Tra una telefonata e l’altra
Fra una piccola chiacchiera e l’altra inizia l’intervista. Cala il silenzio nel salotto dove eravamo, tutti attenti a seguire le parole di un uomo dalla vita così intensa che noi non possiamo che raccogliere solo delle piccole briciole dei suoi insegnamenti. Ma… il telefono del maestro squilla più e più volte, lui si scusa e ci dice che è costretto a rispondere: un’emergenza sanitaria, una persona che non sta bene. La vicenda non lo tocca in prima persona, ma questo non gli impedisce di prodigarsi per aiutare il diretto interessato con un giro di telefonate. Fra uno squillo e un altro, il maestro ci chiede più volte perdono per quella che per noi potrebbe essere una “perdita di tempo” ma che per lui è veramente importante. A imprevisto risolto, spegne il cellulare e lo lascia sul divano: «Ora basta, sono tutto vostro. Prego». I minuti dell’intervista sono intensi: si toccano tanti temi, dalla guerra in Ucraina, alla musica, fino alla salute e la prevenzione di malattie.
La sorpresa Bennato
Questo racconto potrebbe terminare così, Mogol in soli venti minuti di intervista ha già potuto lasciarci uno splendido patrimonio di nozioni e idee su cui riflettere. E invece è il dietro le quinte quello a lasciarci senza parole. Il maestro, lontano ormai dall’incombenza dell’intervista, si lascia andare. Socializza con noi, ci racconta della sua famiglia: ci mostra le foto dei figli, dei nipoti, della moglie. Sono attimi bellissimi e commoventi: quell’uomo che ha fatto la storia della musica italiana, quella montagna gigante e insuperabile, alla fine è solo un marito, un nonno, un padre. Ci mostra poi un quadro: un disegno di una piramide in cui sono disegnati minuziosamente gli schieramenti militari dall’alba dei tempi, con gli opliti greci, fino ad oggi, fra carri armati e missili nucleari. «Lo sapete chi me lo ha regalato?

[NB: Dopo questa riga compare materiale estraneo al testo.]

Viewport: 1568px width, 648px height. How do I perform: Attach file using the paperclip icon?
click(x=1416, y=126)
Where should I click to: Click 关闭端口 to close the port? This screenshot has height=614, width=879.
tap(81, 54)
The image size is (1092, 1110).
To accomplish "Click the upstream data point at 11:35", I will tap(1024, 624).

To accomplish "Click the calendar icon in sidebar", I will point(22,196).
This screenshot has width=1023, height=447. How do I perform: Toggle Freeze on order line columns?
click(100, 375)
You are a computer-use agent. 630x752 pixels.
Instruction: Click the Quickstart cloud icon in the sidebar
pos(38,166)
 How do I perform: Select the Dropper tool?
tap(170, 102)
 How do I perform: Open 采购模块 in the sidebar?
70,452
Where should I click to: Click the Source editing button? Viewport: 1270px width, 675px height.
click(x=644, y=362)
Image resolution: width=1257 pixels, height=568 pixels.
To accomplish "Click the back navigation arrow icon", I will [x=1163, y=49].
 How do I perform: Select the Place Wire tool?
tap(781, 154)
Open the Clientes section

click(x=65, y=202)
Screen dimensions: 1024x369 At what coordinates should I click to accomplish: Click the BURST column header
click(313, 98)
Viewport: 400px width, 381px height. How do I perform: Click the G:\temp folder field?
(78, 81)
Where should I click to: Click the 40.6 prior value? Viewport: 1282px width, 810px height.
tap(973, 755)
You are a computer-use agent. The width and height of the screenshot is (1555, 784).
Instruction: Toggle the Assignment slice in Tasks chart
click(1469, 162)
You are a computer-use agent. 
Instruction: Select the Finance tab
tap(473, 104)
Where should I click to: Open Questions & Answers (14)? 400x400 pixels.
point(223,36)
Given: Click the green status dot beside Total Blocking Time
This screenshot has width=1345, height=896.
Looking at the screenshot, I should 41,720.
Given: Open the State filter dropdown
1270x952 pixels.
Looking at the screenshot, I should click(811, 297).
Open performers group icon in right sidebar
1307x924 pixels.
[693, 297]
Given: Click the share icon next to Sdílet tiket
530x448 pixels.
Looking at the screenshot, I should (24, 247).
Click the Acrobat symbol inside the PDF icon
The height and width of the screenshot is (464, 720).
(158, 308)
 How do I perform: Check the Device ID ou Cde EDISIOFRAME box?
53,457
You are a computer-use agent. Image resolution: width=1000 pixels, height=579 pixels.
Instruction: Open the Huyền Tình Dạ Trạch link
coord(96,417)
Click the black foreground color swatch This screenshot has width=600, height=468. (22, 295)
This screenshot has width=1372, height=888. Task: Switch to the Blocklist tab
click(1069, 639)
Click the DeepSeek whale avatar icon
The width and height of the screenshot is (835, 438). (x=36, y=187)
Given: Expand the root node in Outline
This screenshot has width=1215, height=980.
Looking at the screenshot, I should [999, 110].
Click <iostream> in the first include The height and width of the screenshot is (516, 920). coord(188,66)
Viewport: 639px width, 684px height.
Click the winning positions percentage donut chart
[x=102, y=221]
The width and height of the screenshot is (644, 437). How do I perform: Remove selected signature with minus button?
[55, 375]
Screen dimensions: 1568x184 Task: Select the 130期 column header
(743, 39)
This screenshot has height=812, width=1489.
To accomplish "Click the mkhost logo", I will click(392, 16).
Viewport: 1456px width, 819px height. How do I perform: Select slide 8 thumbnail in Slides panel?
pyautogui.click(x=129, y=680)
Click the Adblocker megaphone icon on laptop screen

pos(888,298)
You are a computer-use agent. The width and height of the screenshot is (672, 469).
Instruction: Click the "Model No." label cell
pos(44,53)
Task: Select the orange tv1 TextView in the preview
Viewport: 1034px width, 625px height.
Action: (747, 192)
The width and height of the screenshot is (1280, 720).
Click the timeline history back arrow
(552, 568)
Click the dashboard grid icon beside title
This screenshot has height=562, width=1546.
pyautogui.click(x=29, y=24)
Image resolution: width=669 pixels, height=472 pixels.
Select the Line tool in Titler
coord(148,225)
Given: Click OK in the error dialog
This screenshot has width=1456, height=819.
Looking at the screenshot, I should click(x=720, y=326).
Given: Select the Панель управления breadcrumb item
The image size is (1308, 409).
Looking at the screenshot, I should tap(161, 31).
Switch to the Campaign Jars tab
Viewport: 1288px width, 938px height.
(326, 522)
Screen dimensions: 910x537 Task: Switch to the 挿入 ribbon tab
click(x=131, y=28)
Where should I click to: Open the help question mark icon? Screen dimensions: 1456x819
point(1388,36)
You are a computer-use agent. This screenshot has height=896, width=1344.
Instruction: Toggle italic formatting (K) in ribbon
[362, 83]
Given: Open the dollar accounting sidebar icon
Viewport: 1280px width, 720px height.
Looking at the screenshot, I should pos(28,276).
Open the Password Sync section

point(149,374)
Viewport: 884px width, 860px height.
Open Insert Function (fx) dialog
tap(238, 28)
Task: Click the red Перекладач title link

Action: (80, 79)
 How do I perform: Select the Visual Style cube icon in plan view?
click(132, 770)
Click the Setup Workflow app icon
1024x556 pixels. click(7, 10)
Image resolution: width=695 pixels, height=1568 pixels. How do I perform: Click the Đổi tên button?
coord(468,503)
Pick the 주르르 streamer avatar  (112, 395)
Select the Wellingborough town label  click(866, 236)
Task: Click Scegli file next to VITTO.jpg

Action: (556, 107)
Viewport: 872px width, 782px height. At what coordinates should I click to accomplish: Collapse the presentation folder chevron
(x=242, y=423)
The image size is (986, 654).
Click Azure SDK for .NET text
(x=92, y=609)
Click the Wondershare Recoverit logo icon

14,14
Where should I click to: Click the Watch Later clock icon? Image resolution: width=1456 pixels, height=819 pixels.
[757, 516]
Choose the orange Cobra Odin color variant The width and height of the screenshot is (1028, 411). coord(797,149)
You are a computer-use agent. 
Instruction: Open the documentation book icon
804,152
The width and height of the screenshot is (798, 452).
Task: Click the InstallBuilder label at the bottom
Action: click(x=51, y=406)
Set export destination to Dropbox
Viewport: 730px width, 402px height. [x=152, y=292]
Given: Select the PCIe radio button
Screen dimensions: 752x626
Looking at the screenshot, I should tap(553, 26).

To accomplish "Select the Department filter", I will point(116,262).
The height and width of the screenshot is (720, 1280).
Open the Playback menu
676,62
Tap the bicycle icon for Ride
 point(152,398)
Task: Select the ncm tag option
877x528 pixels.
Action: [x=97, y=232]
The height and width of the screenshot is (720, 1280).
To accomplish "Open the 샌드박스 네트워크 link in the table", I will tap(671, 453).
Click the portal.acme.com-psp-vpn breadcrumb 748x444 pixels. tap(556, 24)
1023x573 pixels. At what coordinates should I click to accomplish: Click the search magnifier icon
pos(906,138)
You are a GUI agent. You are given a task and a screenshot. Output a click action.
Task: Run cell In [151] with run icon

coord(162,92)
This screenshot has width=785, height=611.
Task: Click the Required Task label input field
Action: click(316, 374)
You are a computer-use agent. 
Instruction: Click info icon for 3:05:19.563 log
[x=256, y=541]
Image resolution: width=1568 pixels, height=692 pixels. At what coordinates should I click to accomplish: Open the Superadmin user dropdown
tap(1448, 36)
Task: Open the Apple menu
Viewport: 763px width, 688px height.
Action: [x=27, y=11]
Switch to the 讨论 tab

Edoardo. Bennato, intendo. È un artista eccezionale, a tutto tondo. Mi ha portato questo quadro la scorsa estate quando ha suonato qui per un concerto bellissimo», ci ha rivelato il maestro. E noi, ignari di questo talento magistrale che ha Bennato per la pittura, siamo rimasti stupiti.
Ma cosa pensa Mogol della scena musicale italiana? Non dice molto, sa che le sue parole hanno un peso non indifferente. L’unica battuta che fa è: “Io non guardo Sanremo”, e ci fa un pò sorridere che la più grande manifestazione canora italiana non abbia fra i milioni di telespettatori che raccoglie ogni anno il più prolifico autore di canzoni di sempre.
Il momento più intimo arriva però in modo inaspettato: ci racconta dei suoi incontri con Papa Francesco, del rapporto di stima che li lega in modo reciproco. Due grandi pezzi della storia contemporanea che si incontrano a tu per tu, parlando di Chiesa, di spiritualità e dei problemi che affliggono il mondo.
Le impressioni che si hanno dopo una mattinata passata con Mogol sono tante: un uomo pacato e riservato, che ama la vita e che a 85 anni, dopo decenni di onorata carriera, trova ancora qualche progetto da realizzare. “Maestro, lei ha un sogno?”, abbiamo chiesto durante l’intervista. “Sì”, ci ha risposto senza esitazione. Mogol ha fatto dell’altruismo il cardine della sua esistenza: dall’accoglienza recente di una famiglia di profughi ucraini, al loro inserimento sociale, fino ai progetti per l’apertura di un centro specializzato nella prevenzione primaria. La sensazione è quella di un uomo che ha avuto tanto dalla vita e che ora usa quel “tanto” per aiutare gli altri meno fortunati di lui.
E così, fra due (dei tanti) dischi d’oro sull’uscio di casa, un Leone d’oro di Venezia che ruggisce dal suo angolino sul mobile e due Telegatti che ci guardano curiosi da sotto la televisione, lasciamo la dimora del maestro Mogol, con la calda sensazione che, da grande uomo di cultura quale è, ha saputo impartirci una delle lezioni più preziose di sempre: il lavoro paga, ma non bisogna mai perdere quel filo rosso che connette ciascuno di noi alle vere e piccole cose della vita.